SOURCE DOCUMENT:
────────────────────────────────────────

1

In distributed tensorflow, I need processing input datas on one worker and consuming them on other different session. "make_initializable_iterator" have an undocumented parameter "shared_name", but how could I initialize the iterator without create the datasets on the every session.

def make_initializable_iterator(self, shared_name=None):
    """Creates an `Iterator` for enumerating the elements of this dataset.
    Note: The returned iterator will be in an uninitialized state,
    and you must run the `iterator.initializer` operation before using it"""

More clear, if I defined an iterator with shared_name, how to use this iterator in another session.

PasserbyD
  • 65
  • 1
  • 8
  • After some experiments, I found the iterator should only be initialized on the session which creates it. So the real question should be how to check an iterator is initialized in distributed sessions. – PasserbyD Apr 26 '19 at 07:51

1 Answers1

0

The iter_init_op might be what you are searching for:

# this's how a input pipeline usually looks like
ncores = multiprocessing.cpu_count()
dataset = tf.data.Dataset.from_tensor_slices(file_list))
dataset = dataset.map(augmentation_function, num_parallel_calls=ncores)
batch = dataset.shuffle(batch_size).batch(batch_size).prefetch(5)

# construct iterator
it = batch.make_initializable_iterator(shared_name='shared_iterator')
iter_init_op = it.initializer # you call this operation within session to initialiser

Within the session:

with tf.Session() as sess:
     ...
     for epoch in range(nb_epoch):
          # init iterator during epoch
          sess.run(iter_init_op)

────────────────────────────────────────

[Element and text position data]
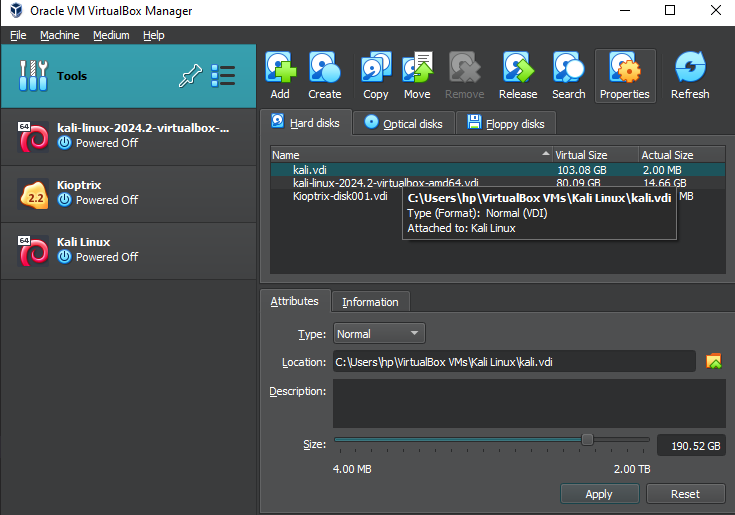This screenshot has height=515, width=735.
Task: Click the browse location folder icon
Action: [x=714, y=362]
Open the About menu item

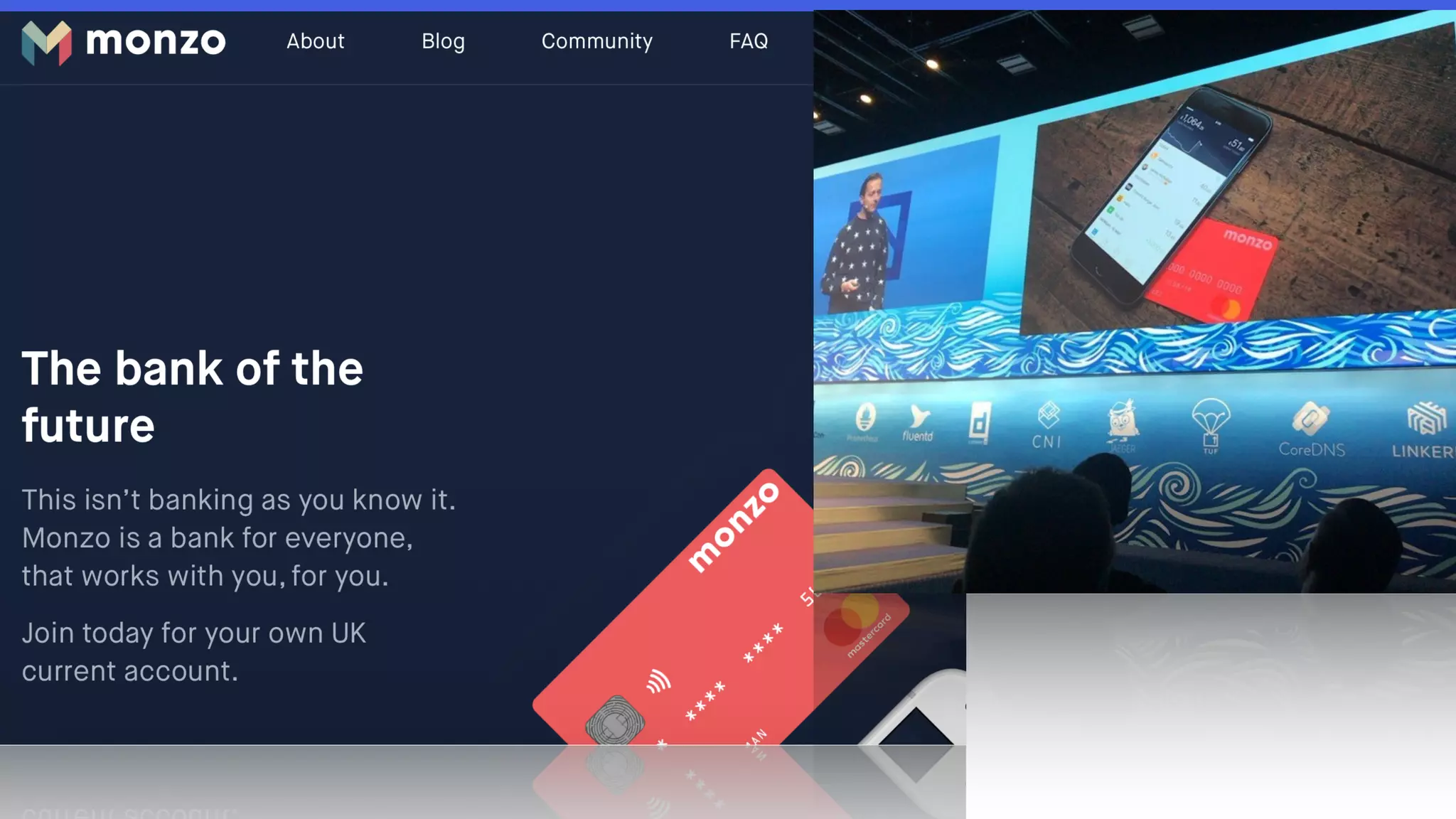pyautogui.click(x=315, y=41)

────────────────────────────────────────

EXERCISE SET:
1. Please copy from the TensorFlow thread word for word, starting with "The iter_init_op might" and going on through "dataset = tf.data.Dataset.from_tensor_slices(file_list))".
2. Answer these questions from the TensorFlow thread:
(a) What string does the answer's code pass as shared_name?
(b) According to the asker's comment, on which session should the iterator be initialized?
(c) What number does the answer's input pipeline pass to prefetch?
The rows aren't needed for anything here.

LIST OF SOLUTIONS:
1.
The iter_init_op might be what you are searching for:

# this's how a input pipeline usually looks like
ncores = multiprocessing.cpu_count()
dataset = tf.data.Dataset.from_tensor_slices(file_list))

2.
(a) 'shared_iterator'
(b) Only on the session that creates it
(c) 5